本文 |
########
誰にでも、これを食べたら元気になるという食べ物があると思う。それは好物だったり、食べたら体調が良くなるものだったりさまざまだろう。

私の場合はこれ。地元国分寺にある老舗イタリアン「メランツァーネ」の看板メニュー「メランツァーネ」。

メランツァーネとはイタリア語でナスのこと。

初めて食べたのは小学校低学年のとき。近くの音楽教室でバイオリンを習っていて、その帰りによく母と食べに行っていた。

当時はお子ちゃまだから、たらこスパゲッティとかミートソーススパゲッティを食べていた(昔はパスタではなくスパゲッティと呼んでいた。時代を感じる)。

私がミートソースを頬張る横で母が食していたのがメランツァーネだ。私は食いしん坊だから自分が頼んだものは誰にもあげずに一人で平らげたい人。だから、人のものには興味がない。しかし母はその逆で「一口ちょうだい」がお決まりだ。昔はこれが大嫌いだったわけだが、このときだけは感謝している。言われなければ、私はずっとミートソースを食べていたかもしれない(言っておくが、もちろんミートソースも美味しい)。

一口もらって衝撃が走った。

う……うまい!!!

ニンニクとアンチョビが奏でるなんとも言えない絶妙な味わい。アンチョビをそのまま食べたらきっと嫌いになっていたけど、オイルベースのシンプルな味に絶妙に溶け込んでいるから、変なしょっぱさがない。さらに、ニンニクの旨味と香りがうまいこと混じり合って、素晴らしき化学反応を起こしている。


主役のナスは艶々の紫にオリーブオイルが染み込んで青みがかった果肉が美しく、家では再現できないジューシーな仕上がり。グジュグジュ感は一切ない。

とにかく、それまでに食べたことのない美味しさで、子どもながら驚いた。

それからというもの、ここで食べるのはメランツァーネ一択。いっつもこればかり食べているから、母が「たまには違うの食べたら?」と心配するくらい。でも、これ以外絶対に食べたくないのだ。私が人生で最も食べたパスタはメランツァーネと断言できる。

どれだけこの味に支えられたことか。仕事で疲れたときも、全てが嫌と感じたときも、これを食べたらホッとして、たちまち元気になった。

昨日で仕事がひと段落つき、妙にお腹が減った。気がついたらメランツァーネを2カ月ほど食べていない。たまらなく食べたくなって、すぐに店に向かった。
########
生データ |

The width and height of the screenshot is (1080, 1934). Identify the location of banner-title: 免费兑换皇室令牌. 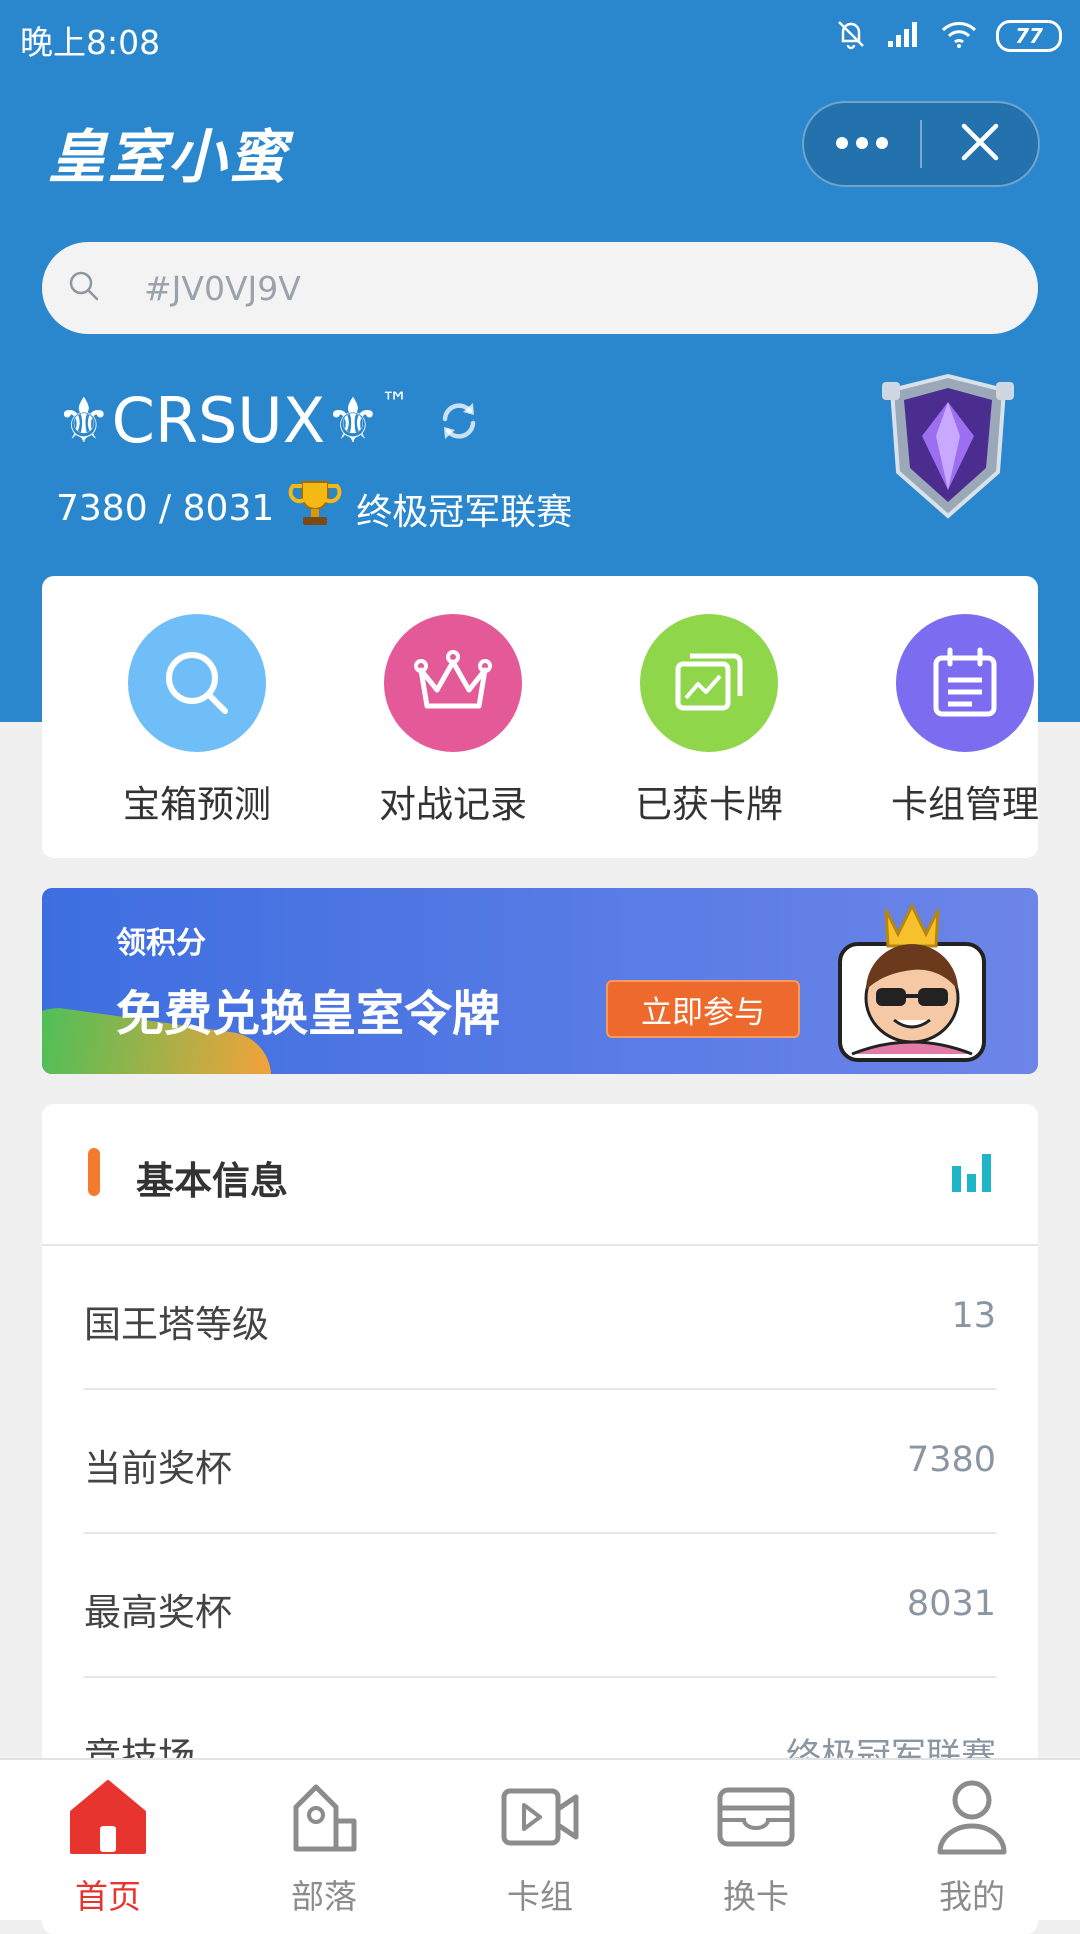
(308, 1014).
########
作業項目 1 | 本文によると、メランツァーネとはイタリア語で何を指しますか?
作業項目 2 | 本文のうち、「主役のナスは艶々の紫にオリー」から始まり「して、たちまち元気になった。」で終わる部分を一字一句そのまま書き写してください。

解答例 1 | ナスのことです。

解答例 2 |
主役のナスは艶々の紫にオリーブオイルが染み込んで青みがかった果肉が美しく、家では再現できないジューシーな仕上がり。グジュグジュ感は一切ない。

とにかく、それまでに食べたことのない美味しさで、子どもながら驚いた。

それからというもの、ここで食べるのはメランツァーネ一択。いっつもこればかり食べているから、母が「たまには違うの食べたら?」と心配するくらい。でも、これ以外絶対に食べたくないのだ。私が人生で最も食べたパスタはメランツァーネと断言できる。

どれだけこの味に支えられたことか。仕事で疲れたときも、全てが嫌と感じたときも、これを食べたらホッとして、たちまち元気になった。